### Material provided
= Beginning of Section =

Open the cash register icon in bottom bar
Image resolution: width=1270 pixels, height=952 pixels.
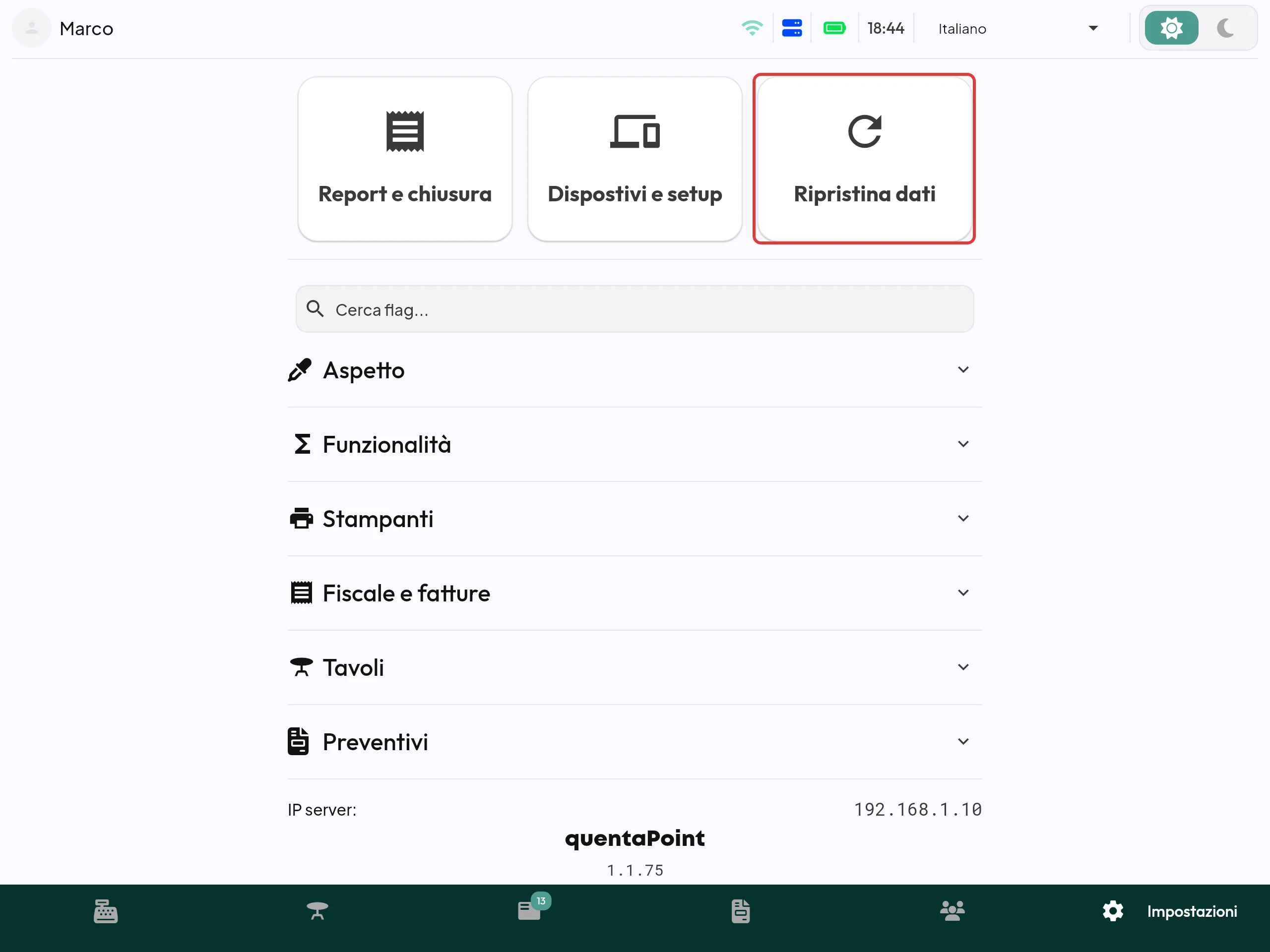[106, 911]
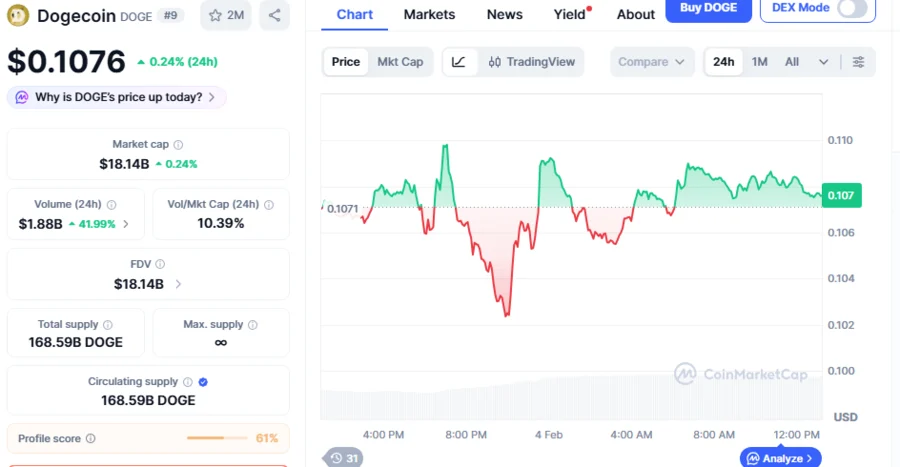900x467 pixels.
Task: Expand the time range chevron dropdown
Action: (x=823, y=62)
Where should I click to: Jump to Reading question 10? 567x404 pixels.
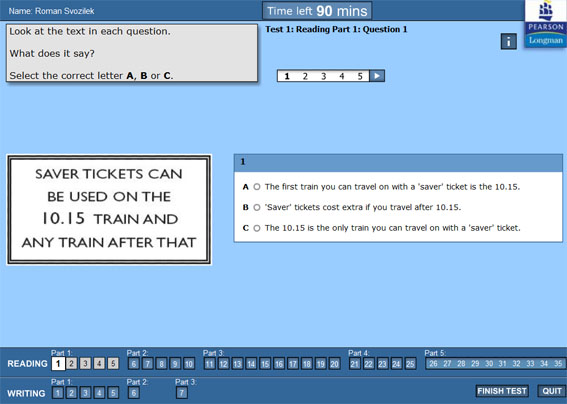click(189, 363)
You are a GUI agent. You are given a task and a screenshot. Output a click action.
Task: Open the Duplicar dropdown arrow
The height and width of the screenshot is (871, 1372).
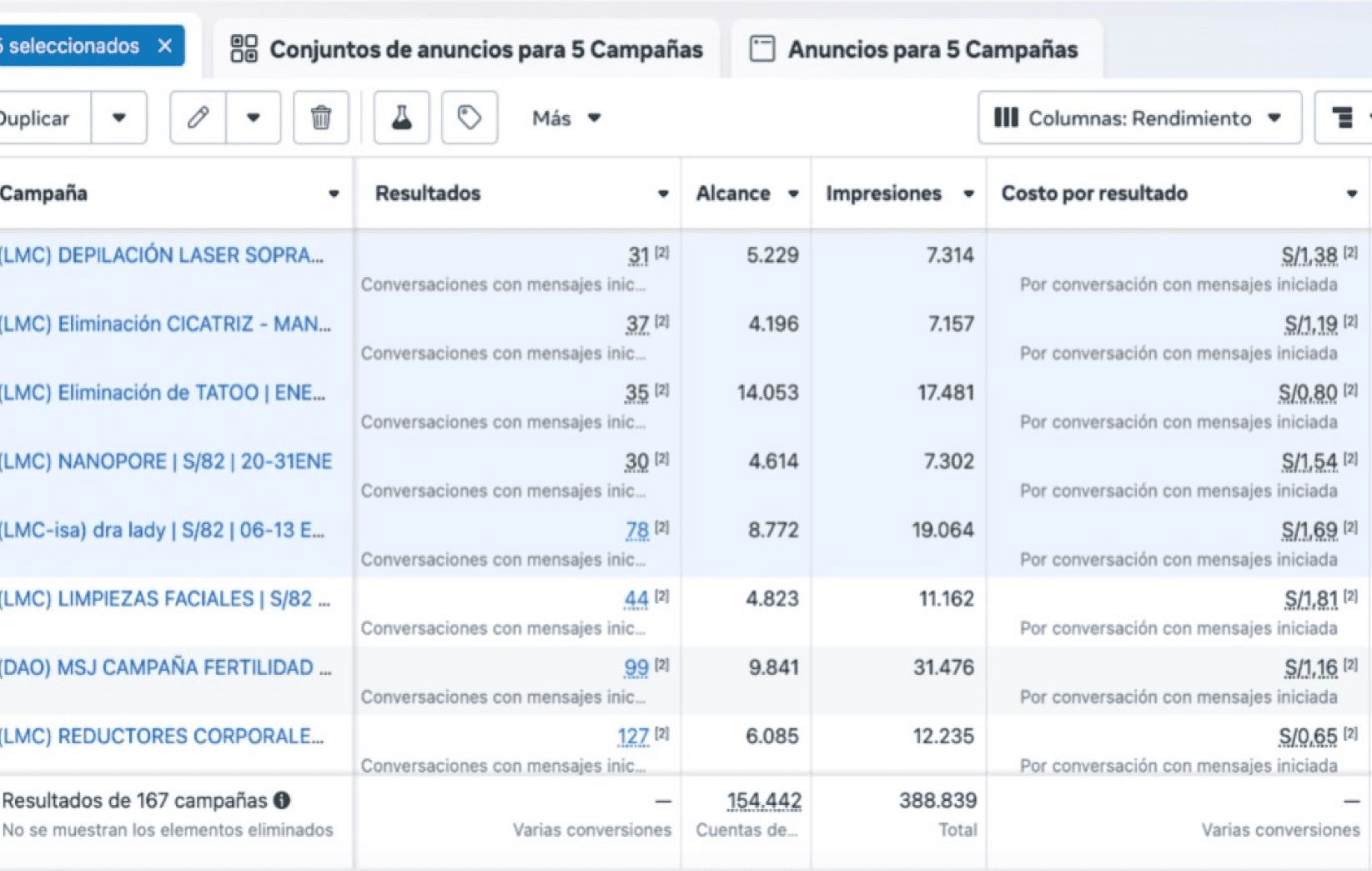click(119, 118)
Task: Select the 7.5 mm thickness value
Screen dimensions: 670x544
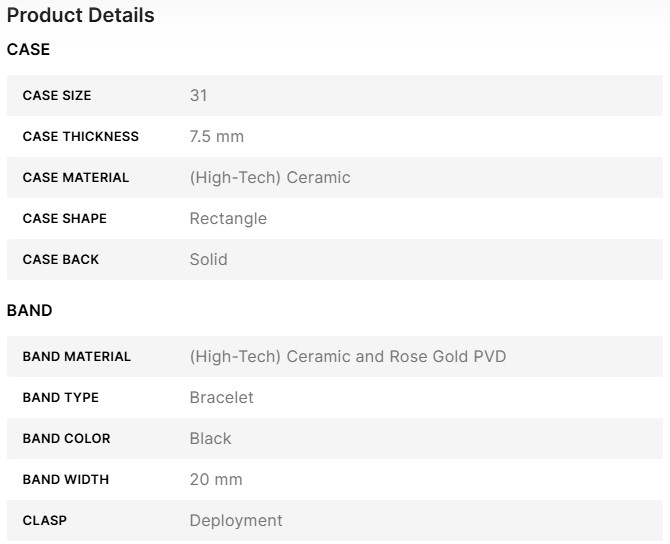Action: tap(216, 137)
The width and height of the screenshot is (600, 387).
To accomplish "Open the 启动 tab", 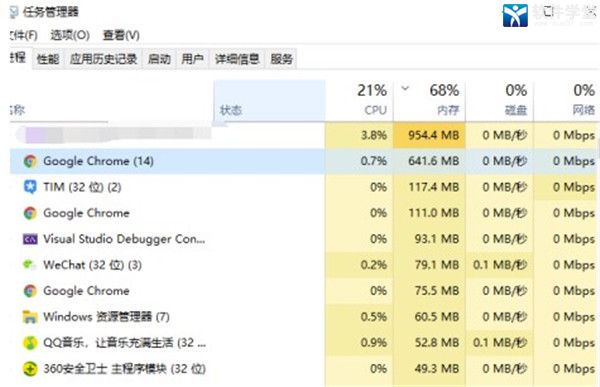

= End of Section =

### What you will do
In the data above, find the line containing "Task: Open the Duplicar dropdown arrow", then output it and every later line exactly, without the pictures.

### Answer to this problem
Task: Open the Duplicar dropdown arrow
The height and width of the screenshot is (871, 1372).
click(119, 118)
Task: Select the 7.5 mm thickness value
Screen dimensions: 670x544
Action: tap(216, 137)
The width and height of the screenshot is (600, 387).
To accomplish "Open the 启动 tab", 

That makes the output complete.